* _WHAT YOU SHOULD DO_
Transcribe the records in full, keeping every character as it is.

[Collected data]
· · · · · · ·
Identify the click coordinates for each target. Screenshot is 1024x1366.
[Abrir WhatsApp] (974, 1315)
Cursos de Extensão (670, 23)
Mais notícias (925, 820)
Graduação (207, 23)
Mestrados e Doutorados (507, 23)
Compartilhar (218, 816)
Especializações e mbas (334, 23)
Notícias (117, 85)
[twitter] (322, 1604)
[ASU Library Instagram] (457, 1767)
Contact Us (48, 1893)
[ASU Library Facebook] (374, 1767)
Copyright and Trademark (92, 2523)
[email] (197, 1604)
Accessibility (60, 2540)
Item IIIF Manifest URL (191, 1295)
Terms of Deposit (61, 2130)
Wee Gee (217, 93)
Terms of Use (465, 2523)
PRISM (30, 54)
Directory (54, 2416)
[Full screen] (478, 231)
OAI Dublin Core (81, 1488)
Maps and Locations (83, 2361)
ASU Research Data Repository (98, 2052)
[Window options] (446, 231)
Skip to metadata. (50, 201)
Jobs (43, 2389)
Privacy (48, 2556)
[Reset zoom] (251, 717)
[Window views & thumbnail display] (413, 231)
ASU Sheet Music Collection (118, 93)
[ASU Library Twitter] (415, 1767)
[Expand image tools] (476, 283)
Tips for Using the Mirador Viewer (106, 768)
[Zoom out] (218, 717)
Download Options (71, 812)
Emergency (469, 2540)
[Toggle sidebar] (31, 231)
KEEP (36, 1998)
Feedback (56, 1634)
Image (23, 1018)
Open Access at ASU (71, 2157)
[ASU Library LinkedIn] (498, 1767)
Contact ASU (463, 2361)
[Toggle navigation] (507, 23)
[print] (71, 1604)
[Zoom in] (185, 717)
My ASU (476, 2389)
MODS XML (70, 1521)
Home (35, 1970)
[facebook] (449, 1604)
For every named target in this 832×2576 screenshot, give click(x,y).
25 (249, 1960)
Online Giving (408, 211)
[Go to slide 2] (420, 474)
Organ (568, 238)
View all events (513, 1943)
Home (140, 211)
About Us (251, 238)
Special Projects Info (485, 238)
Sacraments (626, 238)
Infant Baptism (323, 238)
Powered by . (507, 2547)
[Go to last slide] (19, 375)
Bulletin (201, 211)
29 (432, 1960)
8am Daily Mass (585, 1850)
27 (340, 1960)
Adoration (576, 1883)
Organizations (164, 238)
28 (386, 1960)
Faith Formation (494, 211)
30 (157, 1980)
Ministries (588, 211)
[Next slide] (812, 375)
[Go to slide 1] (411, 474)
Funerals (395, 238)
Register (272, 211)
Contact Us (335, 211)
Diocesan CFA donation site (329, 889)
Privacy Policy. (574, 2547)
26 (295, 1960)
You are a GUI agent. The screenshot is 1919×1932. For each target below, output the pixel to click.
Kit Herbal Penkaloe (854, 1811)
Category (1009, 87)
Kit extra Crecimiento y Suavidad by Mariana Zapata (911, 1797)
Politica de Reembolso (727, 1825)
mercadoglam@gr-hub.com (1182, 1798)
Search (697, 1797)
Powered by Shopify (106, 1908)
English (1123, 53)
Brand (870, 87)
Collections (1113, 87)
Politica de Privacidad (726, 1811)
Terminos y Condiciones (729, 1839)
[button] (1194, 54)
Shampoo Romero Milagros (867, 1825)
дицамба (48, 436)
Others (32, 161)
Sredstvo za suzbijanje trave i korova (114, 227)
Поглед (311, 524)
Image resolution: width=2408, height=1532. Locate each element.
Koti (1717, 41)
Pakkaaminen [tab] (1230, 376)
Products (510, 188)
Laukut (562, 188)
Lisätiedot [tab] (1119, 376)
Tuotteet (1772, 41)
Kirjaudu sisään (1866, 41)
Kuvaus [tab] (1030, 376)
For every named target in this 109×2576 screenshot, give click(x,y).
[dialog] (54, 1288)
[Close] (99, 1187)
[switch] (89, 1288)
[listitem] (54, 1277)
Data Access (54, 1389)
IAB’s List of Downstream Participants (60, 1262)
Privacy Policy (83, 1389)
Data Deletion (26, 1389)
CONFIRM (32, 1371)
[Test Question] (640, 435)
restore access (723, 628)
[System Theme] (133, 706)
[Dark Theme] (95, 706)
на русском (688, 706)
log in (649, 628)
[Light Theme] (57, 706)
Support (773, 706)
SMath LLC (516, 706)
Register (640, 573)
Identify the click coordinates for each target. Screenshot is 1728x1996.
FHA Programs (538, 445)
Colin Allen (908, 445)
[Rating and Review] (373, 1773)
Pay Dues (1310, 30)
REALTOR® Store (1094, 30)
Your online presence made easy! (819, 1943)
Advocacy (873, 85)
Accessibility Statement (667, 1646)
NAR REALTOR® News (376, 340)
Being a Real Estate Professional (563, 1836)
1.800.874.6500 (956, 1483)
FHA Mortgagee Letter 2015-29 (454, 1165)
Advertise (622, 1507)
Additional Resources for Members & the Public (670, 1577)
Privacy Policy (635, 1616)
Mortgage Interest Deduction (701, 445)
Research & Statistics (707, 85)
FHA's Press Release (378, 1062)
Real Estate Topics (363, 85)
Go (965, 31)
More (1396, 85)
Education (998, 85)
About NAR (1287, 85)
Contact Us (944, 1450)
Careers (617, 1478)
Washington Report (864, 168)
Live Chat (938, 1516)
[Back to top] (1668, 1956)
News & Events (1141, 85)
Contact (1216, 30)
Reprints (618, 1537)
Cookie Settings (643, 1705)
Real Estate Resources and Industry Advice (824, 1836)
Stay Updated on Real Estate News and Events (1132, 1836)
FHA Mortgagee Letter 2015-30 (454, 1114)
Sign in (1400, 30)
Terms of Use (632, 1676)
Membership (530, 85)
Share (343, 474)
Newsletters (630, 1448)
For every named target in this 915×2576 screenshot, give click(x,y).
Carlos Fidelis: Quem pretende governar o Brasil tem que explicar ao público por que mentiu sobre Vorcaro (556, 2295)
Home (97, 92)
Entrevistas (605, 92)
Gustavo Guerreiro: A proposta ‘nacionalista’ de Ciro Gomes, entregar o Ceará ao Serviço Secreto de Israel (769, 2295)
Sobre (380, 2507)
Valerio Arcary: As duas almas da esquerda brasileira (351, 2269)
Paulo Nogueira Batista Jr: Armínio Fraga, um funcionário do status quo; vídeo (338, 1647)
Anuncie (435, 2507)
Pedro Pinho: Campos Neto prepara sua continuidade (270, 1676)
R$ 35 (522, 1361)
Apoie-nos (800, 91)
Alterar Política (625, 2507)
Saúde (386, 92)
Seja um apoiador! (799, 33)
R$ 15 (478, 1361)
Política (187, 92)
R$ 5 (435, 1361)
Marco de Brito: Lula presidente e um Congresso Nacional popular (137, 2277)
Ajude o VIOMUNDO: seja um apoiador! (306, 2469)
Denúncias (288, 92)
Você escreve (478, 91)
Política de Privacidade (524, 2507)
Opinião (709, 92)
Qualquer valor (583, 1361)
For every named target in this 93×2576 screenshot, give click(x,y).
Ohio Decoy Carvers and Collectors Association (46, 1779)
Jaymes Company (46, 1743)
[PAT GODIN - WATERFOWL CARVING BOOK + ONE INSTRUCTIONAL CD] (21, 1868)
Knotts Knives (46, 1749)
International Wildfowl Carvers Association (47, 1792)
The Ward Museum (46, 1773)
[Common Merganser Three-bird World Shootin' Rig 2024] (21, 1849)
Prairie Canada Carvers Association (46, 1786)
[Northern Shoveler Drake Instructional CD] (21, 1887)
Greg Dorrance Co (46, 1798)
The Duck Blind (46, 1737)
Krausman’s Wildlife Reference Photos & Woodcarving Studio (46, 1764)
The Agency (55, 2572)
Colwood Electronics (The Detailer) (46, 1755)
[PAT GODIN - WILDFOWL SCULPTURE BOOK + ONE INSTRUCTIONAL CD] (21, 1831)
· · · · · · ·
* _RESULT FOR THIS EXERCISE_
Identify the click coordinates for each target. Screenshot is 1024x1366.
[Abrir WhatsApp] (974, 1315)
Cursos de Extensão (670, 23)
Mais notícias (925, 820)
Graduação (207, 23)
Mestrados e Doutorados (507, 23)
Compartilhar (218, 816)
Especializações e mbas (334, 23)
Notícias (117, 85)
[twitter] (322, 1604)
[ASU Library Instagram] (457, 1767)
Contact Us (48, 1893)
[ASU Library Facebook] (374, 1767)
Copyright and Trademark (92, 2523)
[email] (197, 1604)
Accessibility (60, 2540)
Item IIIF Manifest URL (191, 1295)
Terms of Deposit (61, 2130)
Wee Gee (217, 93)
Terms of Use (465, 2523)
PRISM (30, 54)
Directory (54, 2416)
[Full screen] (478, 231)
OAI Dublin Core (81, 1488)
Maps and Locations (83, 2361)
ASU Research Data Repository (98, 2052)
[Window options] (446, 231)
Skip to metadata. (50, 201)
Jobs (43, 2389)
Privacy (48, 2556)
[Reset zoom] (251, 717)
[Window views & thumbnail display] (413, 231)
ASU Sheet Music Collection (118, 93)
[ASU Library Twitter] (415, 1767)
[Expand image tools] (476, 283)
Tips for Using the Mirador Viewer (106, 768)
[Zoom out] (218, 717)
Download Options (71, 812)
Emergency (469, 2540)
[Toggle sidebar] (31, 231)
KEEP (36, 1998)
Feedback (56, 1634)
Image (23, 1018)
Open Access at ASU (71, 2157)
[ASU Library LinkedIn] (498, 1767)
Contact ASU (463, 2361)
[Toggle navigation] (507, 23)
[print] (71, 1604)
[Zoom in] (185, 717)
My ASU (476, 2389)
MODS XML (70, 1521)
Home (35, 1970)
[facebook] (449, 1604)
For every named target in this 832×2576 screenshot, give click(x,y).
25 (249, 1960)
Online Giving (408, 211)
[Go to slide 2] (420, 474)
Organ (568, 238)
View all events (513, 1943)
Home (140, 211)
About Us (251, 238)
Special Projects Info (485, 238)
Sacraments (626, 238)
Infant Baptism (323, 238)
Powered by . (507, 2547)
[Go to last slide] (19, 375)
Bulletin (201, 211)
29 (432, 1960)
8am Daily Mass (585, 1850)
27 (340, 1960)
Adoration (576, 1883)
Organizations (164, 238)
28 (386, 1960)
Faith Formation (494, 211)
30 (157, 1980)
Ministries (588, 211)
[Next slide] (812, 375)
[Go to slide 1] (411, 474)
Funerals (395, 238)
Register (272, 211)
Contact Us (335, 211)
Diocesan CFA donation site (329, 889)
Privacy Policy. (574, 2547)
26 (295, 1960)
You are a GUI agent. The screenshot is 1919×1932. For each target below, output the pixel to click.
Kit Herbal Penkaloe (854, 1811)
Category (1009, 87)
Kit extra Crecimiento y Suavidad by Mariana Zapata (911, 1797)
Politica de Reembolso (727, 1825)
mercadoglam@gr-hub.com (1182, 1798)
Search (697, 1797)
Powered by Shopify (106, 1908)
English (1123, 53)
Brand (870, 87)
Collections (1113, 87)
Politica de Privacidad (726, 1811)
Terminos y Condiciones (729, 1839)
[button] (1194, 54)
Shampoo Romero Milagros (867, 1825)
дицамба (48, 436)
Others (32, 161)
Sredstvo za suzbijanje trave i korova (114, 227)
Поглед (311, 524)
Image resolution: width=2408, height=1532. Locate each element.
Koti (1717, 41)
Pakkaaminen [tab] (1230, 376)
Products (510, 188)
Laukut (562, 188)
Lisätiedot [tab] (1119, 376)
Tuotteet (1772, 41)
Kirjaudu sisään (1866, 41)
Kuvaus [tab] (1030, 376)
For every named target in this 109×2576 screenshot, give click(x,y).
[dialog] (54, 1288)
[Close] (99, 1187)
[switch] (89, 1288)
[listitem] (54, 1277)
Data Access (54, 1389)
IAB’s List of Downstream Participants (60, 1262)
Privacy Policy (83, 1389)
Data Deletion (26, 1389)
CONFIRM (32, 1371)
[Test Question] (640, 435)
restore access (723, 628)
[System Theme] (133, 706)
[Dark Theme] (95, 706)
на русском (688, 706)
log in (649, 628)
[Light Theme] (57, 706)
Support (773, 706)
SMath LLC (516, 706)
Register (640, 573)
Identify the click coordinates for each target. Screenshot is 1728x1996.
FHA Programs (538, 445)
Colin Allen (908, 445)
[Rating and Review] (373, 1773)
Pay Dues (1310, 30)
REALTOR® Store (1094, 30)
Your online presence made easy! (819, 1943)
Advocacy (873, 85)
Accessibility Statement (667, 1646)
NAR REALTOR® News (376, 340)
Being a Real Estate Professional (563, 1836)
1.800.874.6500 (956, 1483)
FHA Mortgagee Letter 2015-29 (454, 1165)
Advertise (622, 1507)
Additional Resources for Members & the Public (670, 1577)
Privacy Policy (635, 1616)
Mortgage Interest Deduction (701, 445)
Research & Statistics (707, 85)
FHA's Press Release (378, 1062)
Real Estate Topics (363, 85)
Go (965, 31)
More (1396, 85)
Education (998, 85)
About NAR (1287, 85)
Contact Us (944, 1450)
Careers (617, 1478)
Washington Report (864, 168)
Live Chat (938, 1516)
[Back to top] (1668, 1956)
News & Events (1141, 85)
Contact (1216, 30)
Reprints (618, 1537)
Cookie Settings (643, 1705)
Real Estate Resources and Industry Advice (824, 1836)
Stay Updated on Real Estate News and Events (1132, 1836)
FHA Mortgagee Letter 2015-30 (454, 1114)
Sign in (1400, 30)
Terms of Use (632, 1676)
Membership (530, 85)
Share (343, 474)
Newsletters (630, 1448)
For every named target in this 915×2576 screenshot, give click(x,y).
Carlos Fidelis: Quem pretende governar o Brasil tem que explicar ao público por que mentiu sobre Vorcaro (556, 2295)
Home (97, 92)
Entrevistas (605, 92)
Gustavo Guerreiro: A proposta ‘nacionalista’ de Ciro Gomes, entregar o Ceará ao Serviço Secreto de Israel (769, 2295)
Sobre (380, 2507)
Valerio Arcary: As duas almas da esquerda brasileira (351, 2269)
Paulo Nogueira Batista Jr: Armínio Fraga, um funcionário do status quo; vídeo (338, 1647)
Anuncie (435, 2507)
Pedro Pinho: Campos Neto prepara sua continuidade (270, 1676)
R$ 35 (522, 1361)
Apoie-nos (800, 91)
Alterar Política (625, 2507)
Saúde (386, 92)
Seja um apoiador! (799, 33)
R$ 15 (478, 1361)
Política (187, 92)
R$ 5 (435, 1361)
Marco de Brito: Lula presidente e um Congresso Nacional popular (137, 2277)
Ajude o VIOMUNDO: seja um apoiador! (306, 2469)
Denúncias (288, 92)
Você escreve (478, 91)
Política de Privacidade (524, 2507)
Opinião (709, 92)
Qualquer valor (583, 1361)
For every named target in this 93×2576 screenshot, give click(x,y).
Ohio Decoy Carvers and Collectors Association (46, 1779)
Jaymes Company (46, 1743)
[PAT GODIN - WATERFOWL CARVING BOOK + ONE INSTRUCTIONAL CD] (21, 1868)
Knotts Knives (46, 1749)
International Wildfowl Carvers Association (47, 1792)
The Ward Museum (46, 1773)
[Common Merganser Three-bird World Shootin' Rig 2024] (21, 1849)
Prairie Canada Carvers Association (46, 1786)
[Northern Shoveler Drake Instructional CD] (21, 1887)
Greg Dorrance Co (46, 1798)
The Duck Blind (46, 1737)
Krausman’s Wildlife Reference Photos & Woodcarving Studio (46, 1764)
The Agency (55, 2572)
Colwood Electronics (The Detailer) (46, 1755)
[PAT GODIN - WILDFOWL SCULPTURE BOOK + ONE INSTRUCTIONAL CD] (21, 1831)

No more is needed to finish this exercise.